**Assigned task:** Whenever a line in the data contains "share", show that line.

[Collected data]
>>>>

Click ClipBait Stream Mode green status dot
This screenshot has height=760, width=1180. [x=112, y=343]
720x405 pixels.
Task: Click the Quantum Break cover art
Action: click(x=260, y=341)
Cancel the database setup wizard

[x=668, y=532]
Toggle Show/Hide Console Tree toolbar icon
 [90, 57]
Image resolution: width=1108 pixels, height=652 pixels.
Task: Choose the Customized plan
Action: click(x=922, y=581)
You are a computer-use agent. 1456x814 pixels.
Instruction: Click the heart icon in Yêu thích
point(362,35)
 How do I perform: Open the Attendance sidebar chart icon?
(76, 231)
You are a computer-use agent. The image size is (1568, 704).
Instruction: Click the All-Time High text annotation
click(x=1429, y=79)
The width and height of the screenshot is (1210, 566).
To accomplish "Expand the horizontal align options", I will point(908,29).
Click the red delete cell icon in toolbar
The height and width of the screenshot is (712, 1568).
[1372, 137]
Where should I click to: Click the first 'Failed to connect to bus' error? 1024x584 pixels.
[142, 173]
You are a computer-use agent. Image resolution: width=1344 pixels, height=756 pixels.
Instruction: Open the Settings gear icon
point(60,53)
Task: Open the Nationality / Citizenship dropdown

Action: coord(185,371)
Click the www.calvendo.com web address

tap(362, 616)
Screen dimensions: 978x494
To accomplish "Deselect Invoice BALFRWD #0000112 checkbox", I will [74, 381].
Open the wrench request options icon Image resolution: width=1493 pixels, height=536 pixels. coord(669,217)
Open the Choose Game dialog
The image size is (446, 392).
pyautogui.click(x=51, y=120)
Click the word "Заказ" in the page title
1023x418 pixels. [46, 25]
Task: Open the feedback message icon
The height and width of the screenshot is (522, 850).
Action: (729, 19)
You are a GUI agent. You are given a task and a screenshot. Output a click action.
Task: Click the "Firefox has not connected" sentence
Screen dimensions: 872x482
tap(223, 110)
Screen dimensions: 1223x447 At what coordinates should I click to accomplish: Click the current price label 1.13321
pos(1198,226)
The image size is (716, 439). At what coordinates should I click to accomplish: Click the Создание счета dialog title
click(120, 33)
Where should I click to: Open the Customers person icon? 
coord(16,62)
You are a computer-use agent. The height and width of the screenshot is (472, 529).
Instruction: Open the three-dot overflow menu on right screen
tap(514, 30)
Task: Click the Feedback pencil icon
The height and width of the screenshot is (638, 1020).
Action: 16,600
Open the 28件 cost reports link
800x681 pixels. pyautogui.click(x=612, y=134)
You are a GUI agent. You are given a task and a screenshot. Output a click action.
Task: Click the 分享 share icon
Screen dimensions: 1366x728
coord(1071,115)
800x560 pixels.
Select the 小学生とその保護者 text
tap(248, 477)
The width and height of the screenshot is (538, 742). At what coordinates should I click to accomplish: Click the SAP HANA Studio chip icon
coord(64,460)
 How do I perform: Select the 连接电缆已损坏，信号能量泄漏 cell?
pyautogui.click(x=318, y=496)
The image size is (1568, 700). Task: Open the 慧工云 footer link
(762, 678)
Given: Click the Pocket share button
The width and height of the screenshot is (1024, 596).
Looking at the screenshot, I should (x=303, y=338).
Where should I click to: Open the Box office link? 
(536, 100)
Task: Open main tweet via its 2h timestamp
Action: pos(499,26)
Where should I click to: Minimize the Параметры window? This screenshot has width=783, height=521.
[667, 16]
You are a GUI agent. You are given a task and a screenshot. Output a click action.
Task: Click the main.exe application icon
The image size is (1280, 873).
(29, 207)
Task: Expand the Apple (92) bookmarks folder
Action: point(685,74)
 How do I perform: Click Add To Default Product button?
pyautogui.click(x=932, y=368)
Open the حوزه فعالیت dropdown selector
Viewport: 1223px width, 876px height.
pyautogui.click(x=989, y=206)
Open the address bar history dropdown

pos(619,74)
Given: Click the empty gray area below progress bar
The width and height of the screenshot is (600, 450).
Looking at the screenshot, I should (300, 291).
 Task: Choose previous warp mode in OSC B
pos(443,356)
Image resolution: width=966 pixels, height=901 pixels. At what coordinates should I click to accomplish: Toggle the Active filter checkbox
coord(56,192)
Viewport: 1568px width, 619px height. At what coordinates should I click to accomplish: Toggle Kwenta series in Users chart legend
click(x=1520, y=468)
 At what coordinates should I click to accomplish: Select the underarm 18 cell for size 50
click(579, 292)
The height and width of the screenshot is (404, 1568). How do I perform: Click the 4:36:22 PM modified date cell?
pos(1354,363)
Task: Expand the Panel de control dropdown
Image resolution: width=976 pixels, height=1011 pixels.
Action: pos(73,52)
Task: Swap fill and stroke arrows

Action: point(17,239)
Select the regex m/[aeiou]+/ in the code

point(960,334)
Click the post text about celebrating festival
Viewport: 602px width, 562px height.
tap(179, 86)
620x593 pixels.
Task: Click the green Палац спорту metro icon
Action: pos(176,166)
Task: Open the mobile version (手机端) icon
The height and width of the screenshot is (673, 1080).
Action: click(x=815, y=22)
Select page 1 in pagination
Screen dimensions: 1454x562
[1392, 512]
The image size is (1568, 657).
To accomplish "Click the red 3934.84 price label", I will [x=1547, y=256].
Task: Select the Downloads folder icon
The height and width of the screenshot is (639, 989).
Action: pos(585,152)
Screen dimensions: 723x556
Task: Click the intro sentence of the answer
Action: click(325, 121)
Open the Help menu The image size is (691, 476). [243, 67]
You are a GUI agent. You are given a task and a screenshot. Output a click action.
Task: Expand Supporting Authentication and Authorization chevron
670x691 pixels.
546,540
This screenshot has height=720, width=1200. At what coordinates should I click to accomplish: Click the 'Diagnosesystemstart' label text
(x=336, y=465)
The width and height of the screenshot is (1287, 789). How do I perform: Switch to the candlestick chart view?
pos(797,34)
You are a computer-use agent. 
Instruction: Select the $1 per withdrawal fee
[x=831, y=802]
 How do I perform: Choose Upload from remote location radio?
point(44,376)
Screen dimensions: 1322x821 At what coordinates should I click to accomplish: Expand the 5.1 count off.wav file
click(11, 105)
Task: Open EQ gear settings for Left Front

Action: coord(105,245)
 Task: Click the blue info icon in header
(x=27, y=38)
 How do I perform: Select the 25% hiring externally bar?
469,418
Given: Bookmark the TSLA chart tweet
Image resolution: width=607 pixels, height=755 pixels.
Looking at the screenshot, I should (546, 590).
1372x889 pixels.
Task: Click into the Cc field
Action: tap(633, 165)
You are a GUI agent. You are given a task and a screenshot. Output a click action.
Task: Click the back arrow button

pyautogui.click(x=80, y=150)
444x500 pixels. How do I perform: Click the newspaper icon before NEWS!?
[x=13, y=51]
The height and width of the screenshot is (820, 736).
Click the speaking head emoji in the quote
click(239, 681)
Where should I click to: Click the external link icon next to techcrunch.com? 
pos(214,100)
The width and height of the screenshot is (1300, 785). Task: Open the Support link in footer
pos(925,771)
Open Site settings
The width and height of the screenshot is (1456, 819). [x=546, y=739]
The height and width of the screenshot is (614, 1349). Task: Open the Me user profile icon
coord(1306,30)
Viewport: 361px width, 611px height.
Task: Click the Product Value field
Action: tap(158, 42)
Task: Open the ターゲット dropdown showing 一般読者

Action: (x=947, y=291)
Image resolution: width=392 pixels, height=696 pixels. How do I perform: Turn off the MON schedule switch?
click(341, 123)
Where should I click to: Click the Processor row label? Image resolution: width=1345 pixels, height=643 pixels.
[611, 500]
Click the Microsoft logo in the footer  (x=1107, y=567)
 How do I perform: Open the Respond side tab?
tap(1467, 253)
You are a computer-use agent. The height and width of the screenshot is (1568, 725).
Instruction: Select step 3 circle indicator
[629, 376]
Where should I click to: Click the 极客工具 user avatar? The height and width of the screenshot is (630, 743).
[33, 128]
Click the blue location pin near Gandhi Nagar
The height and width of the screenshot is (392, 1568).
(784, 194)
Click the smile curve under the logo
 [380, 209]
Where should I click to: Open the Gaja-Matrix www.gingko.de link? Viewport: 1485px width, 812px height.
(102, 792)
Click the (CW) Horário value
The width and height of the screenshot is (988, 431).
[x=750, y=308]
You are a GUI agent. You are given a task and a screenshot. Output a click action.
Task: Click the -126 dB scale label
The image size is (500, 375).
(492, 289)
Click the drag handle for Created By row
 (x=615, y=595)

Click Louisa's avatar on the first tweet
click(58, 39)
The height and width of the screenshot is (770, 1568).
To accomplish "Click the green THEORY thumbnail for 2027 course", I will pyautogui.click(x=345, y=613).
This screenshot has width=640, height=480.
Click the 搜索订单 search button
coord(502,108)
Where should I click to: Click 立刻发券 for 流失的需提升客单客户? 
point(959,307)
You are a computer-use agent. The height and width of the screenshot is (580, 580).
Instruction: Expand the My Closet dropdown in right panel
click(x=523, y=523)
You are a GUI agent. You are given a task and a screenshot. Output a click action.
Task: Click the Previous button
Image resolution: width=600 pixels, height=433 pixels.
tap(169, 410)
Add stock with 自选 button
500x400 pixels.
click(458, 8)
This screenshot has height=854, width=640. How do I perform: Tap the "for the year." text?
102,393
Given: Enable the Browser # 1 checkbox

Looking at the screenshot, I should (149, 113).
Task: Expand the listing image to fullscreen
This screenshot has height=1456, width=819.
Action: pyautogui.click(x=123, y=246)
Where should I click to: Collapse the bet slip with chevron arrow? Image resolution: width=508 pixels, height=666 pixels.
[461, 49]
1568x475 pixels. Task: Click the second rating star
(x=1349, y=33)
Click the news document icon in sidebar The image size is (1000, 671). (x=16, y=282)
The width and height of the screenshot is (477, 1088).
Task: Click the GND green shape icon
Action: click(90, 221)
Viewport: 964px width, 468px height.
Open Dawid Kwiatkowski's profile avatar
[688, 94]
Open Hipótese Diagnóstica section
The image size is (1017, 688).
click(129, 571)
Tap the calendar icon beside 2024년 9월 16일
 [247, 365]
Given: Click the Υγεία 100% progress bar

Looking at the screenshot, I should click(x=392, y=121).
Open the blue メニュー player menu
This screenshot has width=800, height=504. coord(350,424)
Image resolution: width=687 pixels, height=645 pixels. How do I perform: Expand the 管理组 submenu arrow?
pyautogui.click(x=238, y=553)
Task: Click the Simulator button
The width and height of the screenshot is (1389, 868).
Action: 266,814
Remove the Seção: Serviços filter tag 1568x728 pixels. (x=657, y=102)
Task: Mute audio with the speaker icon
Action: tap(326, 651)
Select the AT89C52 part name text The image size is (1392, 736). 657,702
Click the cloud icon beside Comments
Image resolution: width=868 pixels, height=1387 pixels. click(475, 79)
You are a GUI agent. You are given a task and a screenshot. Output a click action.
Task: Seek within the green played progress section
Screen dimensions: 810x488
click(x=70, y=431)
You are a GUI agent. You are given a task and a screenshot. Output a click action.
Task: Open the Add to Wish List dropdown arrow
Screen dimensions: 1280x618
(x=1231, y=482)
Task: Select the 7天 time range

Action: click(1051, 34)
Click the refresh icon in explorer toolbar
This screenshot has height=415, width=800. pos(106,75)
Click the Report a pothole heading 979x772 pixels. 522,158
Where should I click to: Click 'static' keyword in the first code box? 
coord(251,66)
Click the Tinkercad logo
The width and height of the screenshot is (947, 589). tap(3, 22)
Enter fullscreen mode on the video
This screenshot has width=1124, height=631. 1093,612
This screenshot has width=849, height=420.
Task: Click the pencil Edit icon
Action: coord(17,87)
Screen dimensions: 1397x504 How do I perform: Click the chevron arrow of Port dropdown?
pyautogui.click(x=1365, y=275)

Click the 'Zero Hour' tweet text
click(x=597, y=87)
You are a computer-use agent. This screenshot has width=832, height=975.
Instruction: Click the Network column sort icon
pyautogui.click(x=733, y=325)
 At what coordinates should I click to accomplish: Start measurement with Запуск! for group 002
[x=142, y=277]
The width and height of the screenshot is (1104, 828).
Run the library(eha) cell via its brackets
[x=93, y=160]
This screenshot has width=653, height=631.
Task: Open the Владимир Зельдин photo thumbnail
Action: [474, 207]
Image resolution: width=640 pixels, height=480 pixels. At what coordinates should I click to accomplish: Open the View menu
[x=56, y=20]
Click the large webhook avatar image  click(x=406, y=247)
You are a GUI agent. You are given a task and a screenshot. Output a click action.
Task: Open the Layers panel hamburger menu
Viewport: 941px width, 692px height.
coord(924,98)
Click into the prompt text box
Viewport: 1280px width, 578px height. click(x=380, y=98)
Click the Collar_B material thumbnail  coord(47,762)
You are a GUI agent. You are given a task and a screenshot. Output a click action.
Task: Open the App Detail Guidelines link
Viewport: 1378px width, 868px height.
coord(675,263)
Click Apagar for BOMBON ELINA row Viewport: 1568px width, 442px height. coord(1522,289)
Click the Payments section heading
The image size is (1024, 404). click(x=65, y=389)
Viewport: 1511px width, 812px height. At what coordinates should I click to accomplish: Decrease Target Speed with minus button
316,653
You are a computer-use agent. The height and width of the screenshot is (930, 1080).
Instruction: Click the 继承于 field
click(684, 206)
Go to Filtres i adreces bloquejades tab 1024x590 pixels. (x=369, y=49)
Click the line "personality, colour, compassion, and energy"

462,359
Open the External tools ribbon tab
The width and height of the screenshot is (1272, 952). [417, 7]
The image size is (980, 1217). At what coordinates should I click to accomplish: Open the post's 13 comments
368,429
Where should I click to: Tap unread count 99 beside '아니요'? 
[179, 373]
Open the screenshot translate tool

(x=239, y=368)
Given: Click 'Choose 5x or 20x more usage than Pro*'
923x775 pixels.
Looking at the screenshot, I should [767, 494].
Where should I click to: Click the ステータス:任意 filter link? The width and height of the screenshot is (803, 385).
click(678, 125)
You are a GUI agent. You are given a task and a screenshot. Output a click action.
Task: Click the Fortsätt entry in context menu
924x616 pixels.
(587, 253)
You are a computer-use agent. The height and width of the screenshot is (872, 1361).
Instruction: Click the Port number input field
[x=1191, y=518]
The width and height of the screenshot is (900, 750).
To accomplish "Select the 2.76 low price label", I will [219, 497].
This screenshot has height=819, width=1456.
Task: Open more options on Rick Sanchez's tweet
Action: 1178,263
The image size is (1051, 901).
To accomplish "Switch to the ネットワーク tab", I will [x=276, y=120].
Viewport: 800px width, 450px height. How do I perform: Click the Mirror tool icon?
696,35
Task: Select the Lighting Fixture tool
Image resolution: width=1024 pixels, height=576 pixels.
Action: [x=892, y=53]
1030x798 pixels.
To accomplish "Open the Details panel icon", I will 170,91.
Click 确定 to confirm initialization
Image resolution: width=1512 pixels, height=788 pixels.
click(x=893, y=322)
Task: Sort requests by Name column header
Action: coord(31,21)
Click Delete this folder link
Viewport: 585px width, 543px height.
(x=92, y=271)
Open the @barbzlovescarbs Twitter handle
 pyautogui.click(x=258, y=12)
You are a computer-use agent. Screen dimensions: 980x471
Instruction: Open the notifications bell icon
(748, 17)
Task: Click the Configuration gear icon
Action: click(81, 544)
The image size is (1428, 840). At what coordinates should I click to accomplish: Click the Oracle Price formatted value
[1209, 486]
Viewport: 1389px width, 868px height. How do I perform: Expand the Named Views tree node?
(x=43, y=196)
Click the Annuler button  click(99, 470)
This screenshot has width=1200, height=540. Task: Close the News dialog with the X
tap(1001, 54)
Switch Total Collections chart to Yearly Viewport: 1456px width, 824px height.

<<<<

**Task answer:**
Task: Click the 分享 share icon
Given: Click the Pocket share button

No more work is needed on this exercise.